▸ WHAT TO DO:
Quote everything from the line that contains "Identify the location" down to the end of the rows, word for word. Leave the pictures out of your answer.
(MATERIAL FOR THIS EXERCISE Opens)
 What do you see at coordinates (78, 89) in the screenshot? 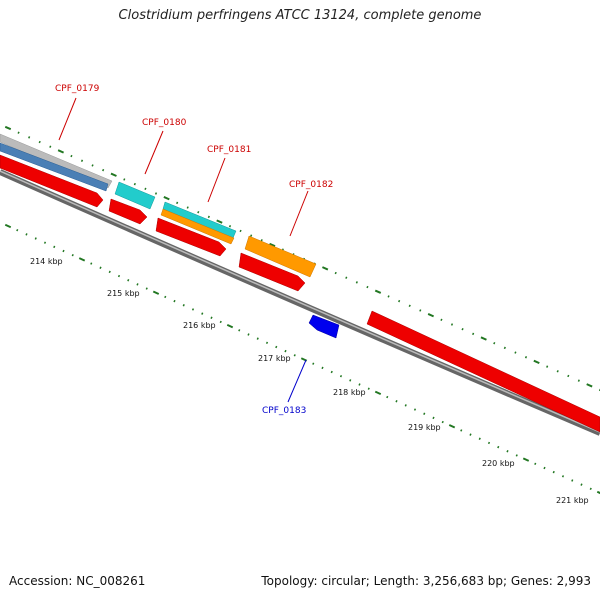
I see `gene-label-cpf0179: CPF_0179` at bounding box center [78, 89].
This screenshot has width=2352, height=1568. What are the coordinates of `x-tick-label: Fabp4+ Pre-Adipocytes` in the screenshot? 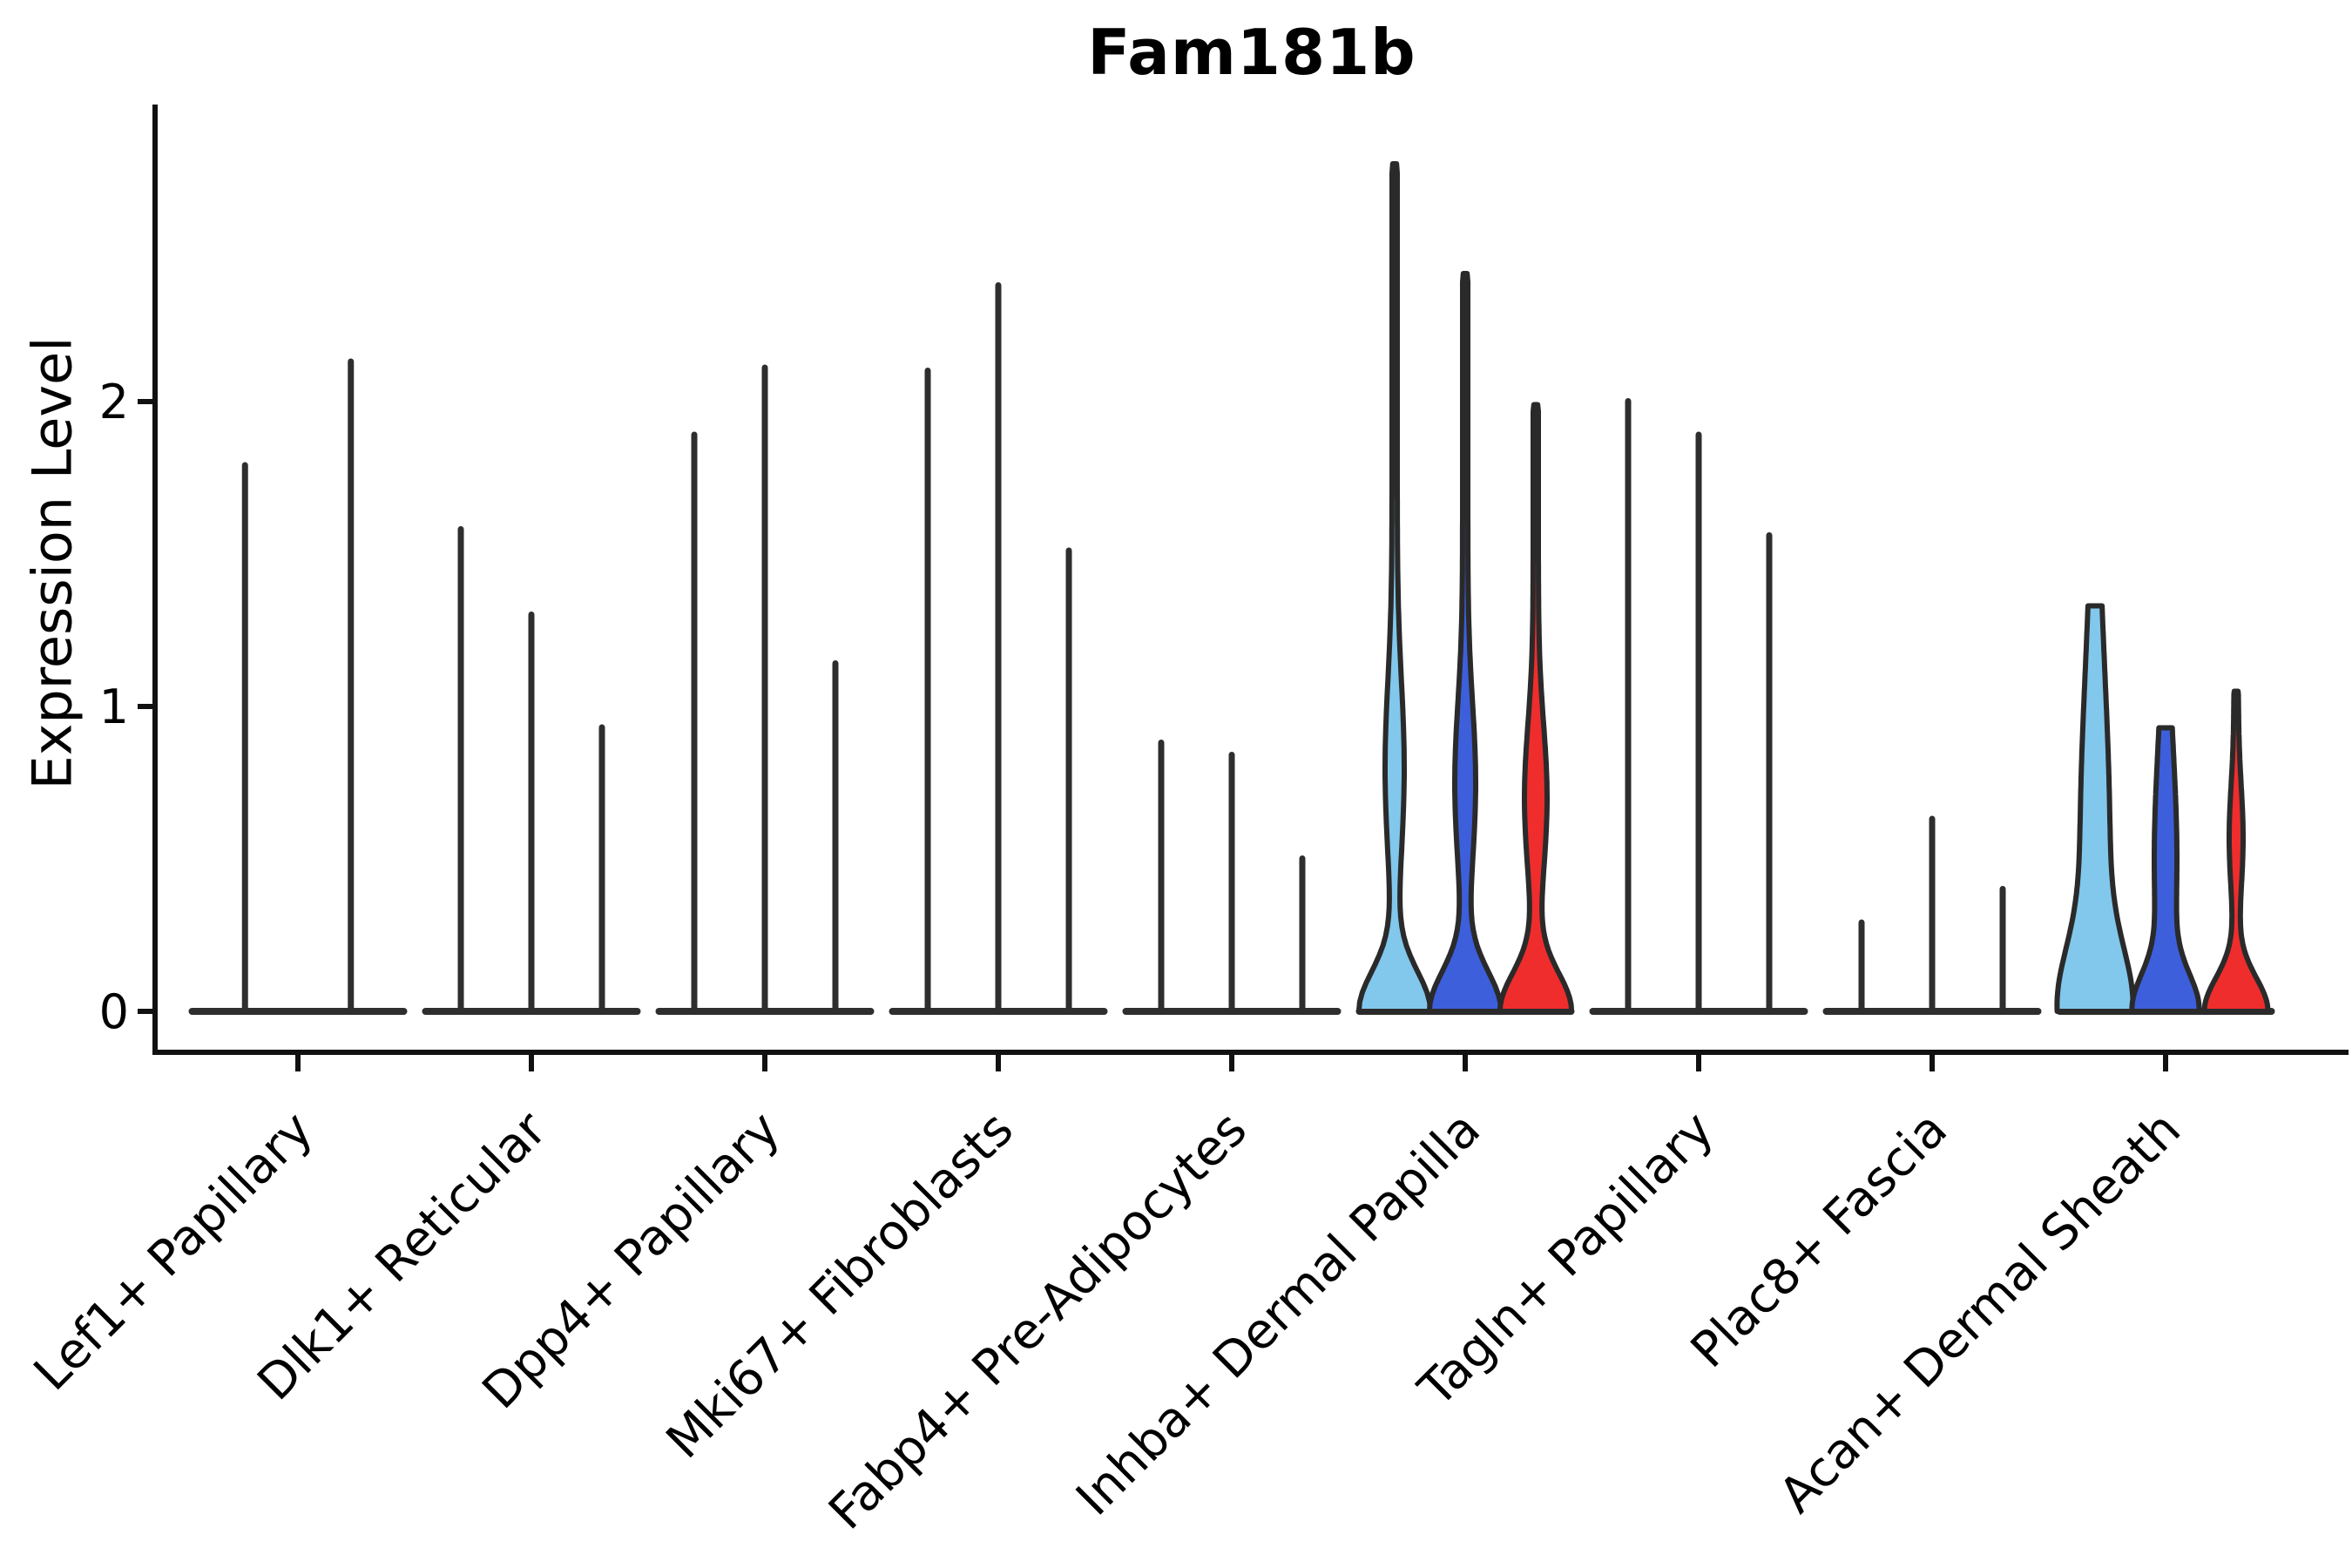 It's located at (1038, 1321).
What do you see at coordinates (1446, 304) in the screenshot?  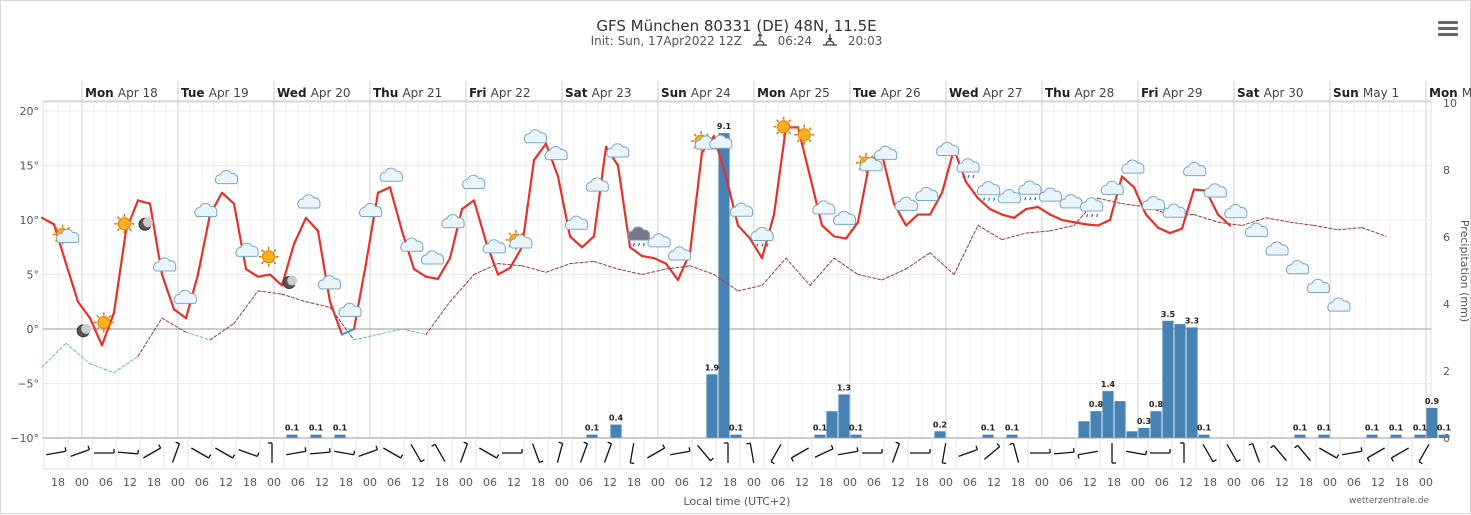 I see `y-right-tick-label: 4` at bounding box center [1446, 304].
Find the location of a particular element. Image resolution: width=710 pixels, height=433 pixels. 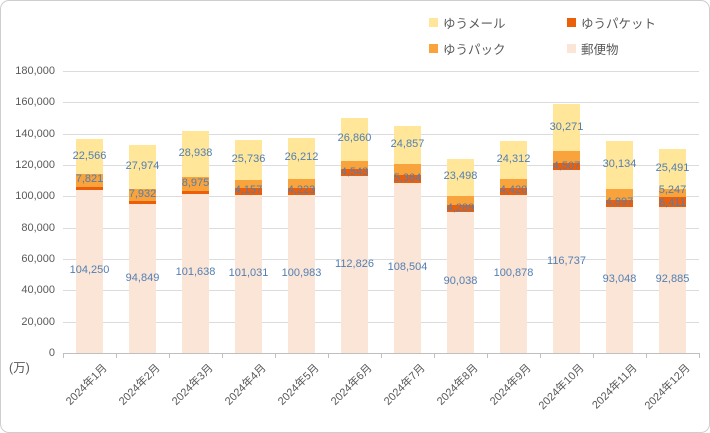

data-label: 7,821 is located at coordinates (90, 180).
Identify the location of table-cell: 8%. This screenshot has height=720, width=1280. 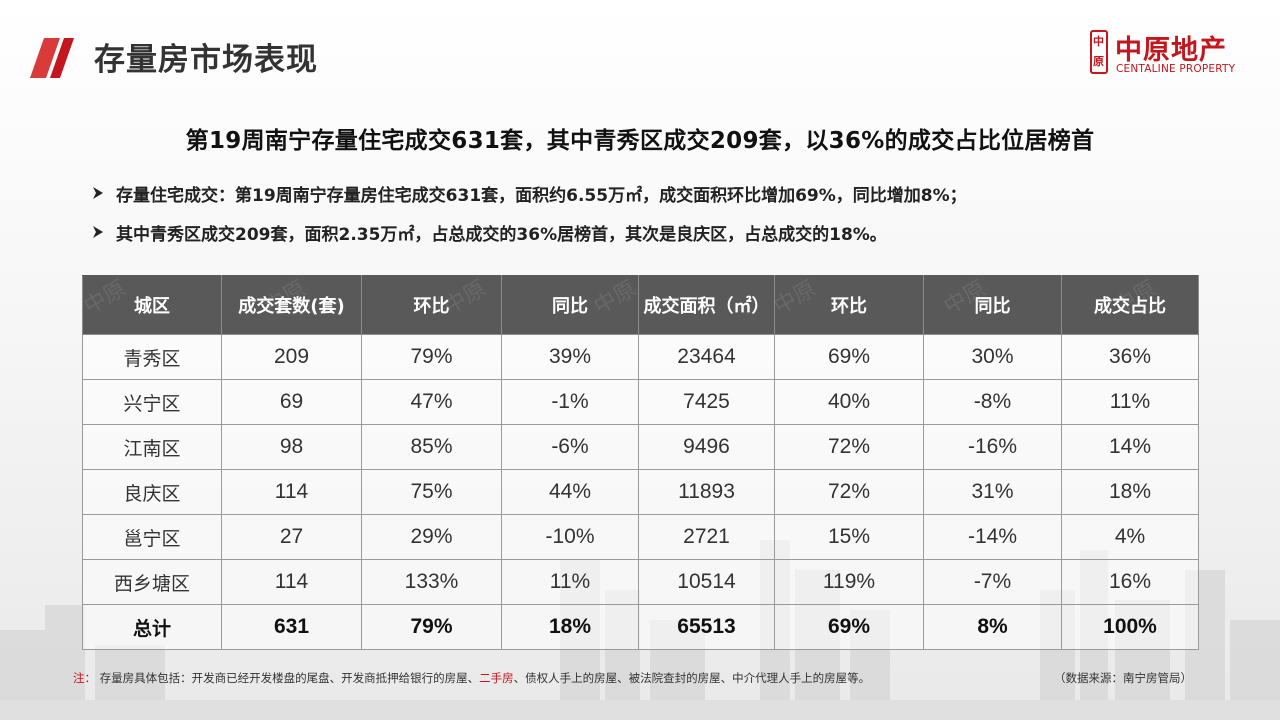
(992, 627).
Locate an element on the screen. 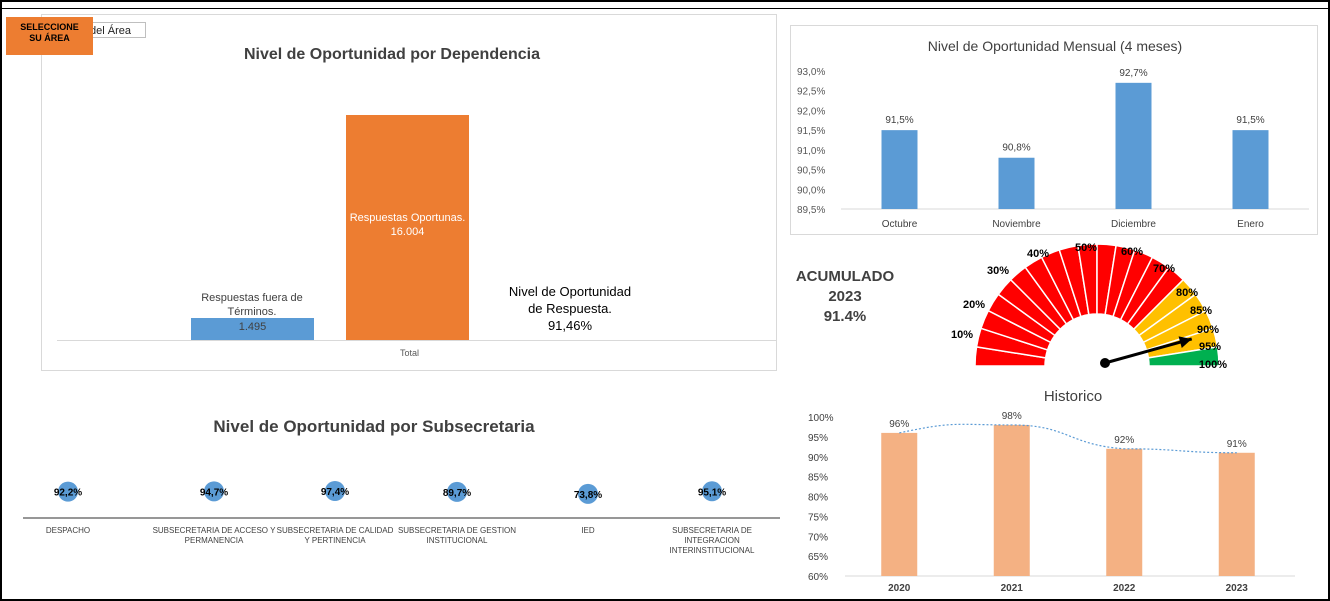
(MATERIAL FOR THIS EXERCISE Closes)
▸ SOLUTION FOR THIS TASK:
Identify the location of table-cell: 8%. This screenshot has height=720, width=1280. 
(992, 627).
Locate an element on the screen. 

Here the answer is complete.